When her children started school, Rinaldi began to write in earnest. “I wanted to be a novelist,” she told SATA, saying she wrote four “terrible” full-length novels before she approached her local weekly newspaper, the Somerset Messenger Gazette, and asked for a column. “The editor gave it to me,” she recalled. “I earned seven dollars a week, but I was writing!” Rinaldi’s weekly column became syndicated and ran in a variety of newspapers around the state. The following year, in 1970, Rinaldi pitched herself to the Trentonian newspaper, where she was hired to write two columns a week and quickly advanced to additionally writing soft news and features. Her column won first place in the New Jersey Press Association Awards in 1978 and 1989.

In addition to her journalism career, Rinaldi also returned to writing fiction, at night when her children were in bed and in the mornings before work. She had been working on a contemporary story inspired by the relationships and experiences in her own life, from the viewpoint of a 14-year-old girl. She had a good friend who was experiencing success writing young adult novels and Rinaldi realized that’s where her story might fit, marketing-wise. The result was the novel Term Paper, which was published by Walker & Co. in 1980. The sequel, Promises Are for Keeping, followed in 1982. It wasn’t until a few years later, inspired by her own family, that Rinaldi would turn her fiction focus to history.

Rinaldi’s son Ronald Rinaldi II had been an American history buff from a young age and she noted that through her newspaper coverage of the bicentennial events in Trenton and Princeton in 1976, he became especially interested in the American Revolution, joining a local re-enactment group. His passion for the era grew and his sister Marcella became a re-enactor too, prompting the entire family to travel to living history events all over the East Coast. “My son dragged us to every battlefield, monument, fort, and battleground, north and south, from Saratoga to Yorktown,” she recalled to SATA. This immersive experience, involving learning the food, crafts, and lifestyle of the period, led Rinaldi to write a YA novel on the American Revolution set in Trenton. “It was rejected by 10 publishers who wouldn’t touch it because it was history,” she said. That novel was Time Enough for Drums, which was published by Holiday House in 1986. Rinaldi had called the book “close to my heart, my favorite—the one everyone told me not to write!” She has always credited her son with sparking her historical writing career.

Rinaldi left her position as feature and editorial writer at the Trentonian in 1991 to work on her books full-time.
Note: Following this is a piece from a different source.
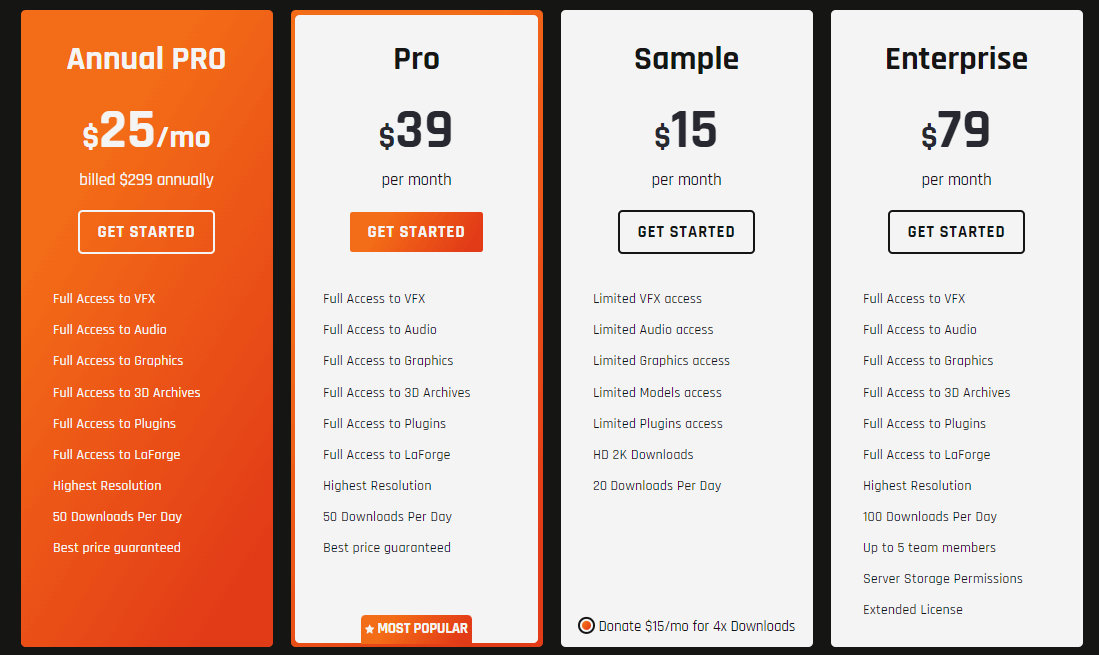Choose Get Started for the Enterprise plan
Through the 1990s and early 2000s, she wrote prolifically, sometimes publishing several novels per year. In all, she created 49 YA novels, most of them historical fiction focused on U.S. history. She also lectured on journalism at schools and educational conferences around the country.
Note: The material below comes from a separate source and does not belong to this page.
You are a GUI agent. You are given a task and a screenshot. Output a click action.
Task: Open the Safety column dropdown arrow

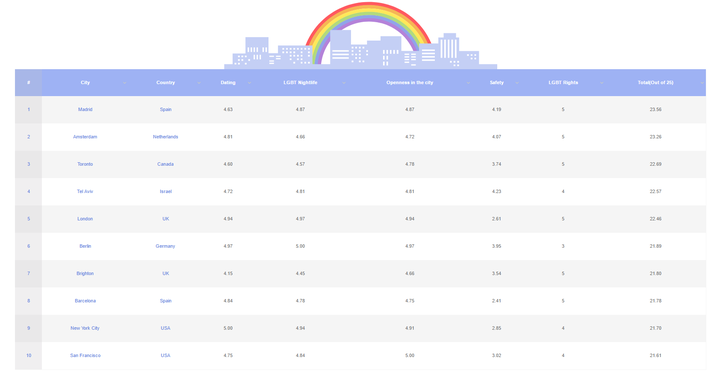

Freelance editor Karen Grove, formerly of Harcourt Brace Jovanovich (and later HMH), was Rinaldi’s longtime editor. She shared this remembrance: “Ann and I worked together on 23 of her 49 titles and remained friends, talking frequently, long after she left the publishing world. In addition to her love for history and ability to bring the past alive, Ann was extremely family oriented. When you look beyond the historical events she wrote about, the importance she placed on family relationships is evident in her writing. Above all, she loved her husband, children, and grandchildren and was so proud of their accomplishments. I feel honored not only to have worked with her over the course of 30 years but to have been able to call her a dear friend.”

Author and former children’s book editor and publisher Margery Cuyler, who worked on Time Enough for Drums and several other Rinaldi titles when she was editor-in-chief at Holiday House, offered this tribute: “Ann was passionate about history, and when she found a choice tidbit while doing research, her imagination soared. She introduced her readers to convincing worlds from the past, rich in detail, and with complex, memorable characters. She especially favored spirited girl protagonists. Best of all, she knew how to tell a good story. It was a privilege to edit her books.”